The year 2021 is coming to an end.

Ng recently released a Christmas message with the theme of “Roses, fragrance in hand”.

As the end of 2021 approaches, you may be cutting back on work in preparation for winter vacation. I’m looking forward to taking a break from work, and I hope you are, too.

December is sometimes called the season of giving. If you have free time and want to know what to do with it, I think one of the best things any of us can do is think about how we can help others.

Historian and philosopher Will Durant once said, “We are what we repeat.” If you constantly seek to improve others, it will not only help them, but perhaps just as important, it will also make you a better person. It’s your repetitive behavior that defines you as a person. There’s also a classic study showing that spending money on others may make you happier than spending it on yourself.

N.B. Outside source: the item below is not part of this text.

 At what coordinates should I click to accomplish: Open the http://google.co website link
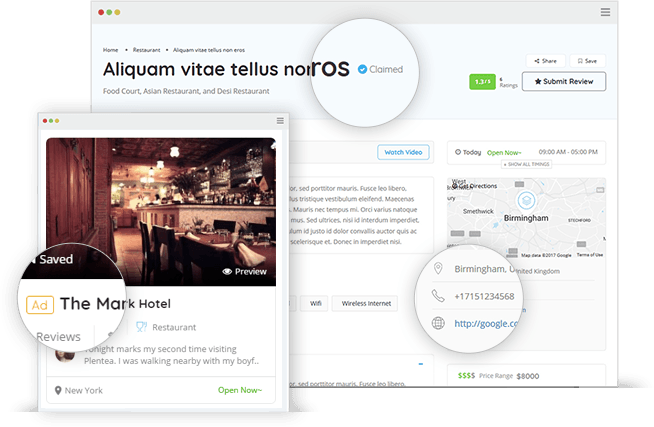486,323
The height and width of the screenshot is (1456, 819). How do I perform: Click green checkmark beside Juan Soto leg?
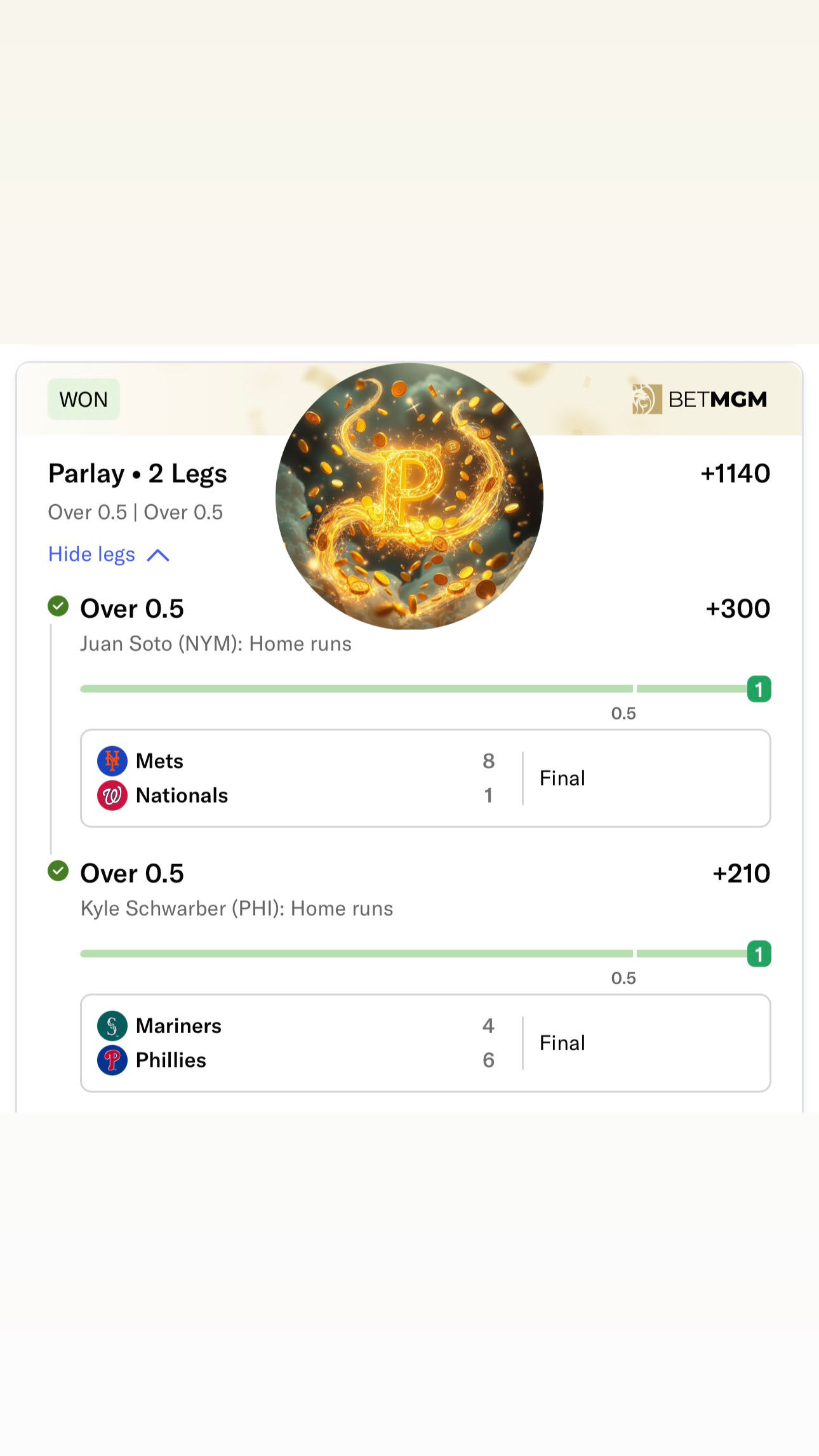(x=58, y=606)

So, this holiday season, I hope you can take some time off. Rest, relax, recharge! Connect with loved ones you haven’t had enough time to connect with in the past year. If time permits, do something meaningful to help others. This could be leaving an encouraging comment on a blog post, sharing advice or encouragement with a friend, answering an AI question in an online forum, or donating to a worthy cause. Among the educational and/or technology-related charities, some of my favorites are the Wikimedia Foundation, Khan Academy, Electronic Frontier Foundation, and Mozilla Foundation.

Ng also talked about the development of the AI community. “The AI community has been very collaborative from a very young age,” he says. It felt like a group of fearless pioneers marching out into the world. People are eager to help, offer advice, encourage each other, and introduce each other. Those who benefit from it often get nothing back, so we repay it by helping those who follow. I want to keep that spirit alive as the AI community grows. I pledge to continue my efforts to build ai communities. Hope you can too!

I also urge you to consider ways, large and small, to reach out to those outside the AI community. There are still many places in the world that don’t have advanced technology. Billions of dollars and billions of lives are affected by our decisions. This gives us a special opportunity to do good in the world.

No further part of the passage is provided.